Precertification of Services and Procedures
Some health services require precertification before the service is provided. Our clinical staff in the
Precertification Unit evaluates the requests for these services. The unit validates your benefits
coverage and medical necessity by preventing risks and ensuring you receive adequate and quality
services.
Benefit determinations
The benefit determination (precertification) is the starting point for handling requests you or your
provider may have about covering a health service or care you need. Benefit determinations about medical
care or covered services must be requested before the service is provided. This process will apply to all
procedures, studies, items, and services that require precertification. MCS Life will not be responsible for
payment of services received or rendered without precertification, except in cases of emergency, as
established under Law No. 194 of August 25, 2000.
Who can request an initial determination?
You, your doctor, service provider, or someone you designate can request a precertification. The person you
designate will be your Authorized Representative. You may designate a family member, friend, advocate,
physician, or any other person to act on your behalf. If you would like someone who is not currently
authorized under state laws to act on your behalf, both you and that person must sign and date the
Appointment of Representative Form, which will grant that person the legal authority to be your authorized
representative. To download the form, click
here.
If you need additional information or verifications about benefit coverage, you can contact the Customer
Service Call Center at 787-281-2800 (metro area) or at 1-888-758-1616 (toll-free) Monday through Friday from
8:00 a.m. to 8:00 p.m. and Saturdays from 8:00 a.m. to 4:30 p.m. Hearing impaired individuals (TTY) can
contact us at 1-866-627-8182.
Services that require precertification
The services or procedures that require precertification may vary according to your benefit coverage. It is
important to validate with the Customer Service Department if you have doubts about whether a service
requires precertification or has any established limits.
Some criteria used when evaluating your precertification request include:
- The severity of the condition
- The adequacy of the services
- The medical justification for the requested service
- Results of studies and labs relevant to the requested service
- Clinical guidelines based on medical evidence
- Internal medical policies
The minimum requirements to work your request are:
- Full name
- Contract number
- Medical order (including date, signature and license number of the ordering physician)
- Clinical justification for the requested service
- Diagnostic, procedure and service code
- Previous studies or laboratories (if applicable)
All this information must be sent by fax to any of the following numbers: 787.622.2434, 787.622.2436, or
you can call the Customer Service Call Center at 787-281-2800.
When the required service meets all the established criteria, you and your provider will be informed by
telephone and/or mail. Depending on the requested service, the precertification will be effective for a
specific period.
When the service request is unfavorable, a letter will be sent to you and your provider detailing the
reasons for the adverse determination. This letter will also inform you of your right to appeal the
decision.
How can I request an initial determination?
You, your doctor, provider, or authorized representative can request precertification by contacting the
Customer Service Call Center at 787-281-2800 (metro area) or 1-888-758-1616 (toll-free) or TTY
1-866-627-8182 (for hearing impaired individuals). Our service hours are Monday to Friday from 8:00 a.m. to
8:00 p.m. and Saturdays from 8:00 a.m. to 4:30 p.m. You can also request an initial determination by
completing the Precertification Request form, with the assistance of your doctor and sending it via fax to
787.622.2434, 787.622.2436 or 787.620.1336.
Standard or expedited initial determination
The request you, your physician, provider, or your authorized representative make for a precertification can
be considered standard or expedited (urgent). Expedited or urgent requests should be requested if your
physician determines that your health or ability to function could be seriously affected or endangered if
you do not receive the requested service promptly.
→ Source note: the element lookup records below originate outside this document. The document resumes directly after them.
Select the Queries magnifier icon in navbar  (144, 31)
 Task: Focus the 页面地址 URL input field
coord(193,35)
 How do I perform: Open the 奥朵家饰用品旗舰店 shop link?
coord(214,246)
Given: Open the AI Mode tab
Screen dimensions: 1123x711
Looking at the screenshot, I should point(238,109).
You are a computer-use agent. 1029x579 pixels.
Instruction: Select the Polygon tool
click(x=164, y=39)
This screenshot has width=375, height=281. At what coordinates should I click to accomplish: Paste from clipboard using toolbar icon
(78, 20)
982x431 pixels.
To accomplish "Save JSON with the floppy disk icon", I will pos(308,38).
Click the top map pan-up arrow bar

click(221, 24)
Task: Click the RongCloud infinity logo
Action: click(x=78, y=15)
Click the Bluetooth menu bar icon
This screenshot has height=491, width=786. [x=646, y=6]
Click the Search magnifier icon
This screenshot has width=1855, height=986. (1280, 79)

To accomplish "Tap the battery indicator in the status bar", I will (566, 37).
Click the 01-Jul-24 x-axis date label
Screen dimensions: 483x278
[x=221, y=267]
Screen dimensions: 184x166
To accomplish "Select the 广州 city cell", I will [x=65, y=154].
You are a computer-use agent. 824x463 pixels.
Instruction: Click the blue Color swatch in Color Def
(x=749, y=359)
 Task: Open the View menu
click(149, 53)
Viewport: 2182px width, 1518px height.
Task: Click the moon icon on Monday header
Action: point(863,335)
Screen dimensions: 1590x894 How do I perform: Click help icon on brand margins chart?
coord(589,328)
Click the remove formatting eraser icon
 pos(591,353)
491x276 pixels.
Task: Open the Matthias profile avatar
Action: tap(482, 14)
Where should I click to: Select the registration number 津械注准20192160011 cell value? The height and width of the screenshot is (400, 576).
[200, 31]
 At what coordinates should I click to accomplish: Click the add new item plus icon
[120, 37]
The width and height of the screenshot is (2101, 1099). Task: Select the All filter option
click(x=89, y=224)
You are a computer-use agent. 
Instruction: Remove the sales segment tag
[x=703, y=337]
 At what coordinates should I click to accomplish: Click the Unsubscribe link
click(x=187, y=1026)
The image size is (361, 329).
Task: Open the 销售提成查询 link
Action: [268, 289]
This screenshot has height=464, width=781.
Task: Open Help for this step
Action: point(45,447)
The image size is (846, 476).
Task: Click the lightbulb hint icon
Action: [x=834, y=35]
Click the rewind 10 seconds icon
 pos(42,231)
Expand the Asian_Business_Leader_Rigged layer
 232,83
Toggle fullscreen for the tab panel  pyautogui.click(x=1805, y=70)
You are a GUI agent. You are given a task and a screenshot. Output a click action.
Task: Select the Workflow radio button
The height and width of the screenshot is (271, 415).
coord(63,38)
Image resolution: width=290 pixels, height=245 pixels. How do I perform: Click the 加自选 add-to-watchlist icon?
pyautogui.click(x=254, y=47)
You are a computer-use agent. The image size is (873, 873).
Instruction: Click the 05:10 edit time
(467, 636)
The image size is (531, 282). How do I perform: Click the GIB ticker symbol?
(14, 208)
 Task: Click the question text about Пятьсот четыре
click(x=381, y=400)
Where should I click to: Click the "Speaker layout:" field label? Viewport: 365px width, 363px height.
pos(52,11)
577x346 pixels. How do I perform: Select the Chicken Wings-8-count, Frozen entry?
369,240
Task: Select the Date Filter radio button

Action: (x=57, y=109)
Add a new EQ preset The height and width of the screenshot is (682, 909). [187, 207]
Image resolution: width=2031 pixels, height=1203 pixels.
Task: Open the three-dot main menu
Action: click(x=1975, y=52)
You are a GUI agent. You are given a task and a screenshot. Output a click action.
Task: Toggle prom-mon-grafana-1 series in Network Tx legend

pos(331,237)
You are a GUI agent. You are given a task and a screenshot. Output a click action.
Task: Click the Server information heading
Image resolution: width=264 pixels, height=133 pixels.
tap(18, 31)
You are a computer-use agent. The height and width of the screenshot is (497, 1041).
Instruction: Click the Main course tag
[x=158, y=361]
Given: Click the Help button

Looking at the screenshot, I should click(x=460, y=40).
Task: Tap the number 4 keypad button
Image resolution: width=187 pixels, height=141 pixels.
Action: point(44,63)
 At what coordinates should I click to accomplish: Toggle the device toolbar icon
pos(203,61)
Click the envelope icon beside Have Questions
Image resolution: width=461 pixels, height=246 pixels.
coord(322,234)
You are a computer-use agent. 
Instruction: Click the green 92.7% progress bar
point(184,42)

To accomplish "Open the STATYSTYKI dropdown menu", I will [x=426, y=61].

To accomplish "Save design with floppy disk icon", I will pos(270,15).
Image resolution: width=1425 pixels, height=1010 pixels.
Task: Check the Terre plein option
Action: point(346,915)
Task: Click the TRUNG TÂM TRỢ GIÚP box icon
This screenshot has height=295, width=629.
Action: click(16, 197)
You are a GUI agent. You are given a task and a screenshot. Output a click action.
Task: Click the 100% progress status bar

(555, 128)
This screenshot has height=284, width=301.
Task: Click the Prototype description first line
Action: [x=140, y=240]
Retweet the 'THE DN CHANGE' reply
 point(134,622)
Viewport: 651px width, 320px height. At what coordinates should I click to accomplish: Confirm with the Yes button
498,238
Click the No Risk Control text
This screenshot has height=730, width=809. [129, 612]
If your physician requests or supports you in requesting an expedited request, your request will be
processed quickly. For an expedited request, we will provide you with our determination about the medical
care or services you requested within 24 hours of receiving your request. If we need more information, such
as your medical records, we will notify you with at least one (1) phone attempt about the deficiency within
24 hours and give you no less than 48 hours to submit the additional information. The final determination
will be made within 48 hours after receipt of the additional information or after the deadline provided to
submit the additional information requested.
If your request is standard, we will determine within 15 days, or within 72 hours, if you have a cancer
diagnosis, after receiving your request. If we need more information, such as your medical records, we will
notify you with at least one (1) phone attempt about the deficiency before the initial 15-day and give you
no less than 45 days to submit the additional information. The final determination will be made after
receipt of the additional information or after the deadline provided to submit the additional information
requested.
Criteria and policies
MCS Life requires precertification for certain reasonable and necessary items and services for health
diagnosis and treatment. As part of the precertification process, we evaluate whether the item or service
requested is included as covered in your benefit policy. If the item or service is covered and requires
precertification, we base decisions on clinical guidelines and medical policies based on scientific evidence
and the general conditions of coverage and benefits included in the laws of Puerto Rico.